Per the campaign, Buttigieg served a nonprofit health insurance provider for three months, focusing on on-the-job training for savings in administration and overhead costs. In 2008, he worked in consumer goods — focused on grocery pricing for a client in Toronto and helping a consumer goods store in Chicago investigating the market for energy-efficient home products — before taking a leave of absence from the firm to work on a Democratic campaign for Indiana governor.

Buttigieg spent part of 2009 working out of Washington with visits to Iraq and Afghanistan on a project “focused on increasing employment and entrepreneurship in those countries’ economies.” He would later return to Afghanistan as part of a deployment with the Navy Reserve in 2014.

“Much of my work at McKinsey, including the names of clients served, is covered under a confidentiality agreement that I signed when I joined the firm,” Buttigieg said, recalling how he and his campagn asked McKinsey to release him from the confidentiality agreement in September. “To date, the company has not agreed.”

The most recent call for Buttigieg to release his client list came this week, when The New York Times published an editorial calling on the presidential candidate to release his clients.

Sen. Elizabeth Warren, a Massachusetts Democrat, also took the opportunity on Thursday to call for Buttigieg to disclose his clients, telling reporters in Boston, “I think that voters want to know about possible conflicts of interests.”

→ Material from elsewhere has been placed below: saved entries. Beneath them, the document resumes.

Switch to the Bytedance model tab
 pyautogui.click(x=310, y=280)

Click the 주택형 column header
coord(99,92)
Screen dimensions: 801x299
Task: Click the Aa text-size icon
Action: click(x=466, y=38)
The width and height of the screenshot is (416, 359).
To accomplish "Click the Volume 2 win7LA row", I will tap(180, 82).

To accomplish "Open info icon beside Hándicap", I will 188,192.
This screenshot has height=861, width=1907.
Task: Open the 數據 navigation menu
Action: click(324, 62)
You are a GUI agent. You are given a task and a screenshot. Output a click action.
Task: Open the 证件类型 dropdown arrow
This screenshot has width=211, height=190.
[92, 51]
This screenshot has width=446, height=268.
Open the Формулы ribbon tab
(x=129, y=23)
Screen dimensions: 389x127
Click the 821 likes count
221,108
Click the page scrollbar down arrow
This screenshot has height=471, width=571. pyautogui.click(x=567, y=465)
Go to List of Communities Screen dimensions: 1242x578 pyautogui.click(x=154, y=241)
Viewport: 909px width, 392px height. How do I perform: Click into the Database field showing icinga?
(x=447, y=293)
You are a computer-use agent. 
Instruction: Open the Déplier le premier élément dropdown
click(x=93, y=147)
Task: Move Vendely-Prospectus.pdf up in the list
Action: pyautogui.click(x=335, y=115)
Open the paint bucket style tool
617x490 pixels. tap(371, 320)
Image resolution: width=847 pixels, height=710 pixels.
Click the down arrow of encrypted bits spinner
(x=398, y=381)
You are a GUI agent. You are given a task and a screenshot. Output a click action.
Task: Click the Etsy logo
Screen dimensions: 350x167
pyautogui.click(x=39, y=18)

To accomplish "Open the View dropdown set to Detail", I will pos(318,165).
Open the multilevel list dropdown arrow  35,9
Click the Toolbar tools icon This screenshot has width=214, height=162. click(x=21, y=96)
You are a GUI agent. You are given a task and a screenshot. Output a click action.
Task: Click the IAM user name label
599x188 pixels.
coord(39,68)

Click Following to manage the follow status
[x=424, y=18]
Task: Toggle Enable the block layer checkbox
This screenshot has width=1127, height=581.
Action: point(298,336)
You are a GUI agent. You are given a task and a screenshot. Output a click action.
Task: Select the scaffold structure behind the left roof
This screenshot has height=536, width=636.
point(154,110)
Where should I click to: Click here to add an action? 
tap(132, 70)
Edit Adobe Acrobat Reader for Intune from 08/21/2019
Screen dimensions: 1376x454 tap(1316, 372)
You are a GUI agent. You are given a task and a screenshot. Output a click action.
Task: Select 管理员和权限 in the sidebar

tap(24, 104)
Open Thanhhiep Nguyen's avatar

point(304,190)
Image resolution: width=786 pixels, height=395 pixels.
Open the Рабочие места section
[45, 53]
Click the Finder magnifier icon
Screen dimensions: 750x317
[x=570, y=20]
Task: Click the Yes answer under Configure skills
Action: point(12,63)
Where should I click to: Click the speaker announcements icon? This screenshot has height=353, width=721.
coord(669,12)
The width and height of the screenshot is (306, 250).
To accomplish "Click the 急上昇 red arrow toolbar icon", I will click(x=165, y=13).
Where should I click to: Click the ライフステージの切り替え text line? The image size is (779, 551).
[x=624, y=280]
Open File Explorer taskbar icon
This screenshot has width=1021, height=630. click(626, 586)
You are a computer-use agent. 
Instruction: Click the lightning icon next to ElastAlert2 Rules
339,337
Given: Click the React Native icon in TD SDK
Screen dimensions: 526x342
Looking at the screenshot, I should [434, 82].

Buttigieg worked for the consulting firm from 2007 to 2010, shortly before he entered politics with a failed bid to be the Indiana treasurer and a successful bid to become the mayor of his hometown, South Bend, Indiana.

In his recent memoir, Buttigieg cast his time at McKinsey as a chance to get real world experience after graduating from Harvard and Oxford; the book spends the most time focused on a project to better understand grocery pricing.

“Back to the US in 2007,” the mayor wrote, “I landed a job in Chicago at McKinsey & Company, and my classroom was everywhere — a conference room, a serene corporate office, the break room of a retail store, a safe house in Iraq, or an airplane seat — any place that could accommodate me and my laptop.”

He added: “The capstone on my decade of education was in 2010, when I left McKinsey for a tough but priceless year-long political crash course in which I challenged the state treasurer of Indiana and was overwhelmingly defeated in my first experience on the ballot.”

But Friday’s release includes more details that had been previously unknown.

“I believe transparency is particularly important under the present circumstances in our country, which is one of the reasons why I have released all tax returns from my time in the private sector and since,” Buttigieg said. “I am today reiterating my request that McKinsey release me from this agreement. … This company must recognize the importance of transparency in the exceptional case of a former employee becoming a competitive candidate for the U.S. presidency.”

Buttigieg told CNN earlier this year that he had gone to McKinsey because he “felt that I needed to get experience in business.” While he had studied economics, he had not “done the work of being involved in how people and money and goods move around the world.”

“I had an opportunity to work on those things at a place known for being very strong at it and for the kind of training that helps educate for that, and it felt like the missing piece of my education,” he said. “I wasn’t sure consulting was going to be for me for the long term. But I knew that I could grow and do that, and I do think it’s, it could be distinguishing relative to people have no business experience at a time where we got to demonstrate that you can be progressive, pro-labor and reasonably knowledgeable about business too.”